RAG - Basic Concepts
- RAG = Retrieval Augmented Generation
- 🔧 Allows an FM to reference data sources outside of its training data
- Bedrock takes care of creating Vector Embeddings in the DB of your choice, i.e. a Knowledge Base, based on your data
- Use where real-time data is needed to be fed into the FM
- Architecture diagram
- Answers to prompts will carry reference numbers
Knowledge Bases
- Data source documents are chunked, then processed by an embeddings model (creates vectors), then stored into a vector DB → knowledge base created
- ‼️ The embedding model doesn't need to be the same FM that uses RAG!

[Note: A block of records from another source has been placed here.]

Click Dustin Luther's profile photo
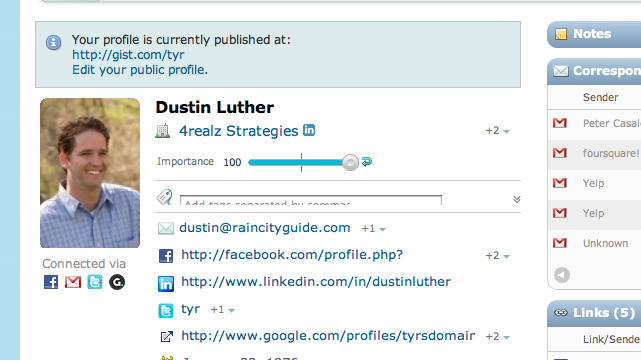 coord(90,173)
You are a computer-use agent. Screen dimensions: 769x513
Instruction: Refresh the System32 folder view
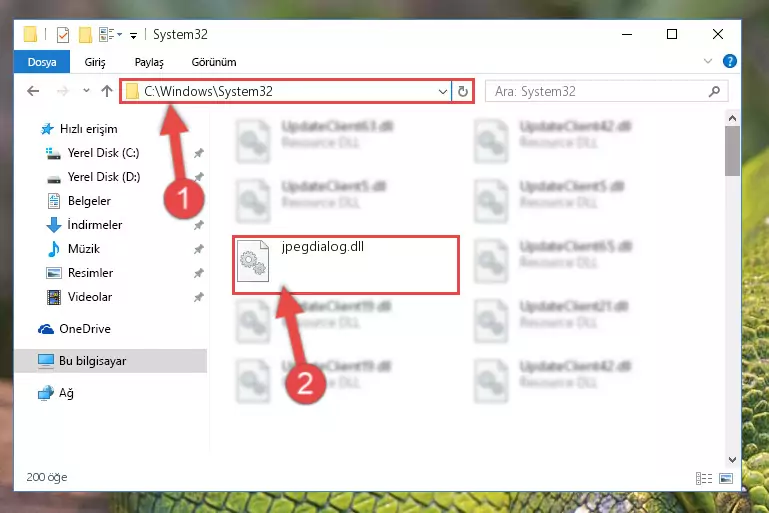click(x=462, y=91)

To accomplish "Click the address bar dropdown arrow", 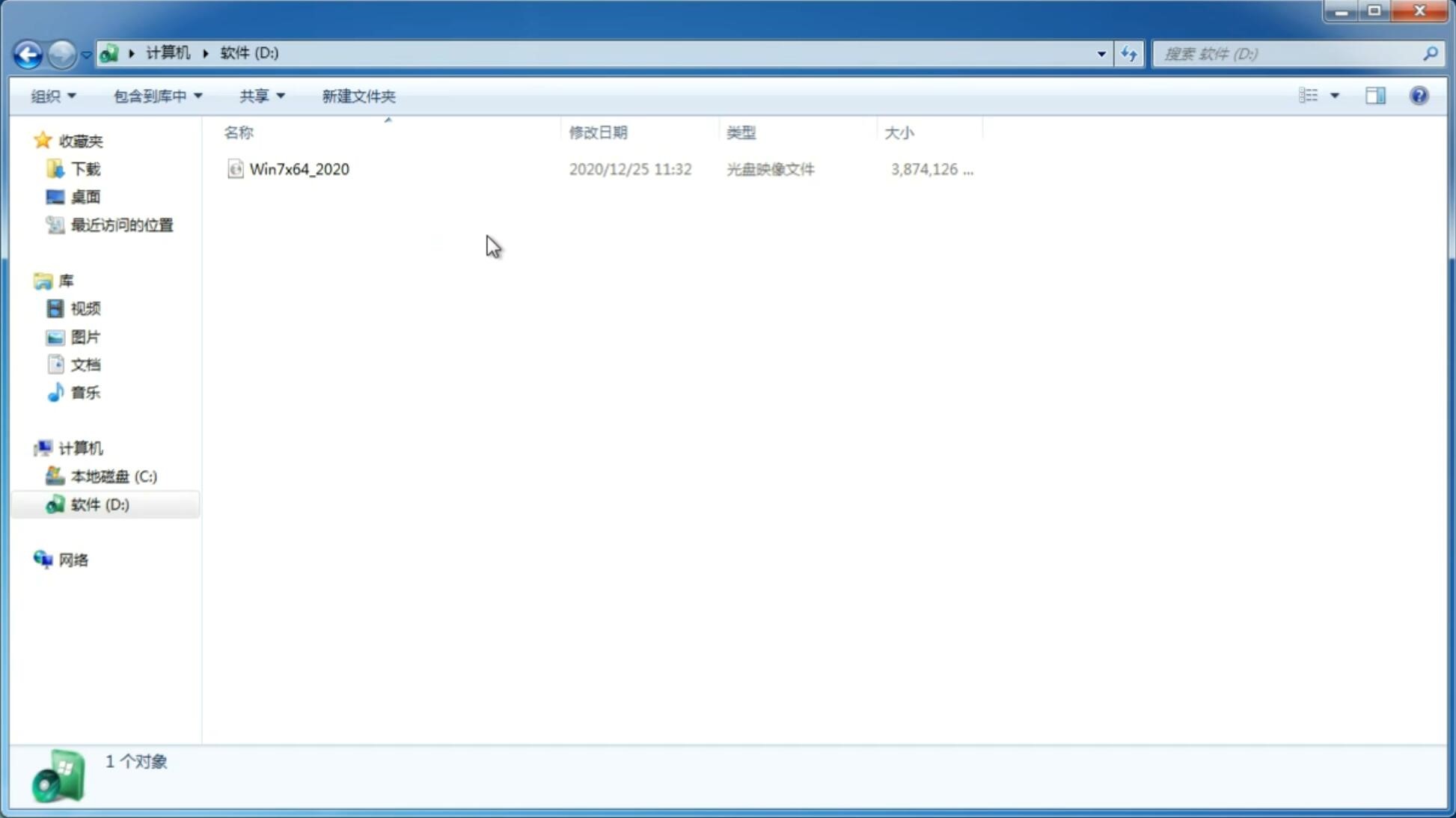I will tap(1100, 53).
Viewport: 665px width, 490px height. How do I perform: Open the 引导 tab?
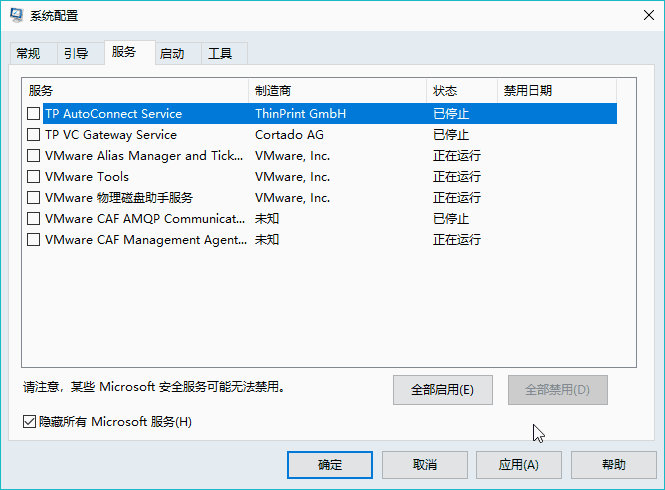(76, 54)
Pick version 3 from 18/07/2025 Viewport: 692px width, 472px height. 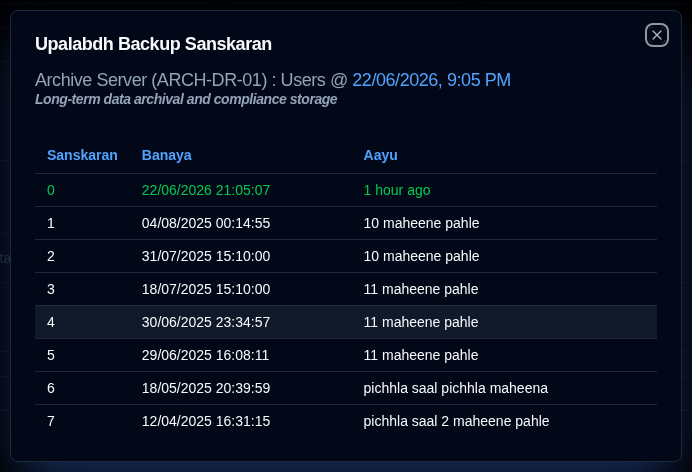point(346,289)
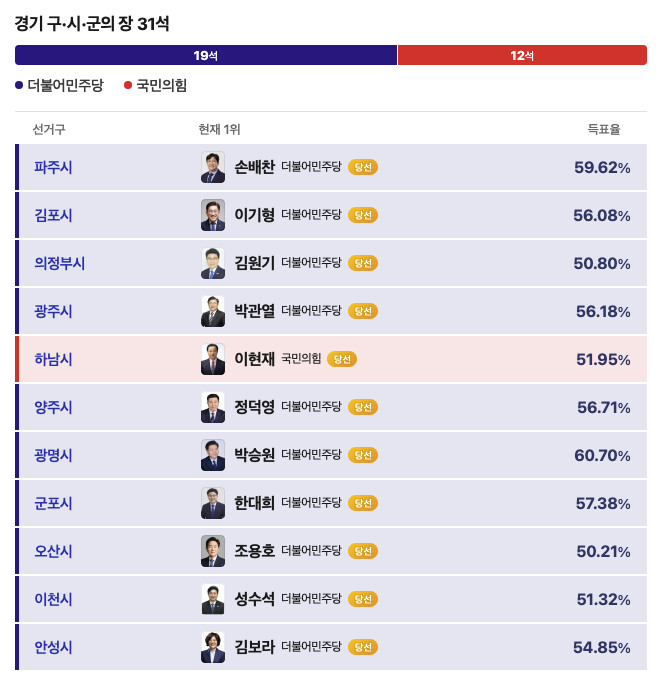
Task: Click the 더불어민주당 legend dot
Action: [19, 85]
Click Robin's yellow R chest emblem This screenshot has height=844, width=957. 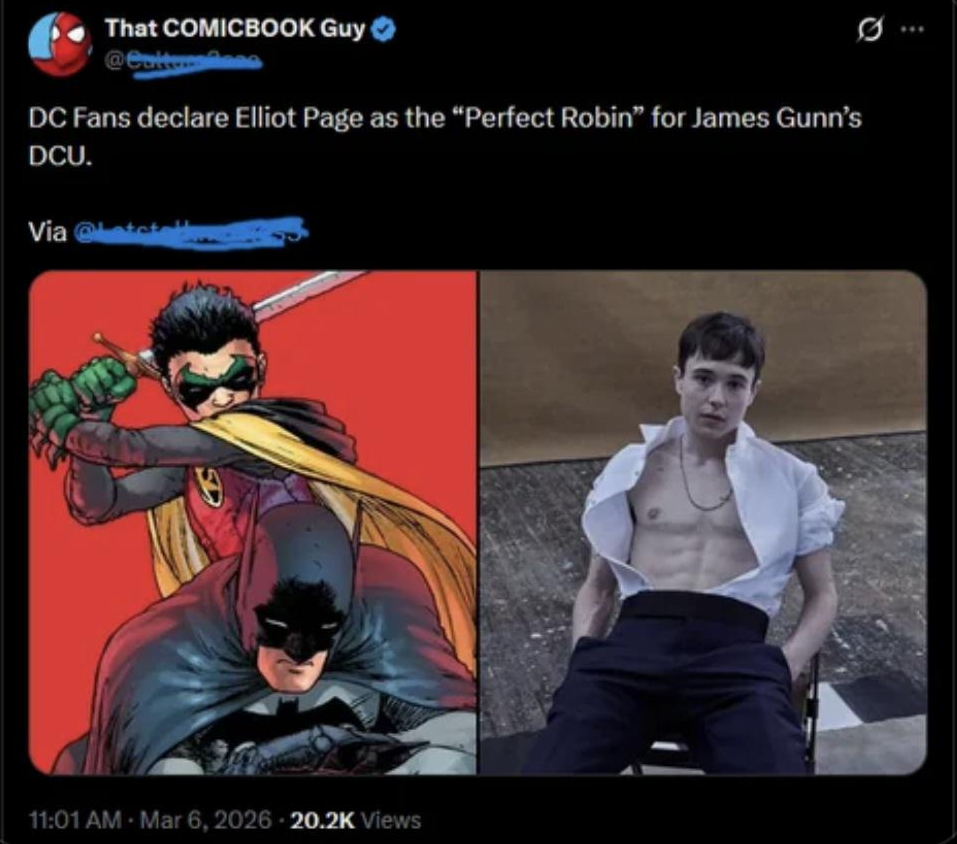click(209, 486)
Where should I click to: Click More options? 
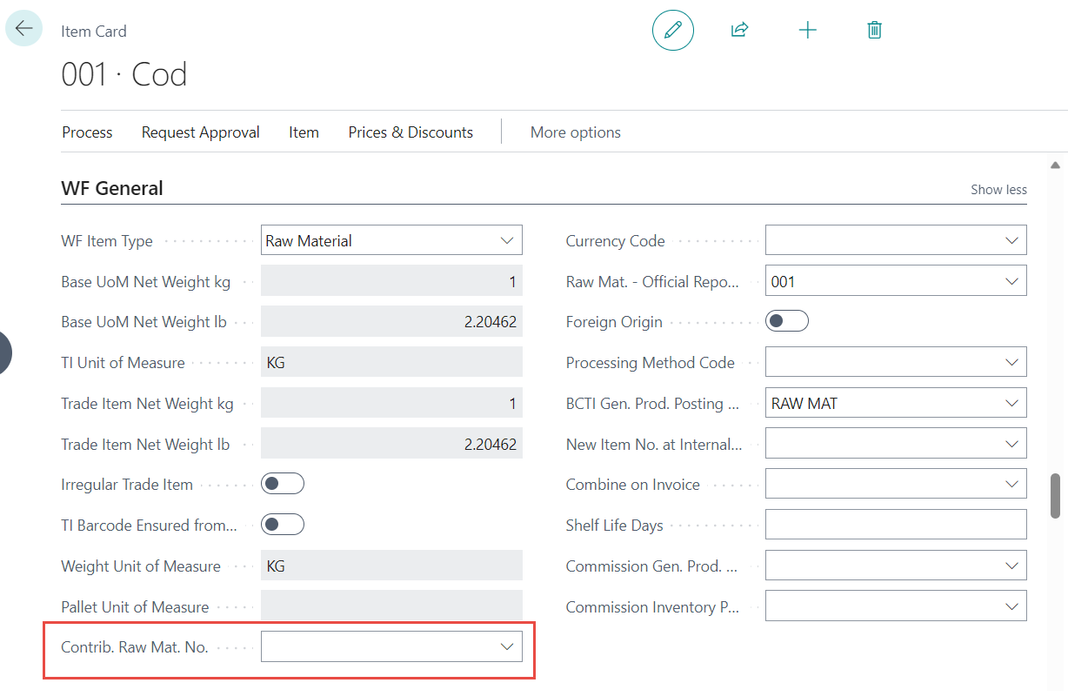pos(575,132)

- Knowledge Base creation diagram
- RAG Vector DB types to learn for the exam:
- Amazon OpenSearch Service – search & analytics DB
- Real time similarity queries, store millions of vector embeddings
- Scalable index management, and fast nearest-neighbor (kNN) search capability
- 💡 Default to this DB unless you have reasons to choose another DB
- Amazon DocumentDB [with MongoDB compatibility]
- NoSQL database
- Real time similarity queries, store millions of vector embeddings
- Amazon Aurora – relational database, proprietary on AWS
- Amazon RDS for PostgreSQL – relational database, open-source
- Amazon Neptune – graph database
- RAG Data Sources
- Amazon S3
- Confluence
- Microsoft SharePoint
- Salesforce
- Web pages (your website, your social media feed, etc…)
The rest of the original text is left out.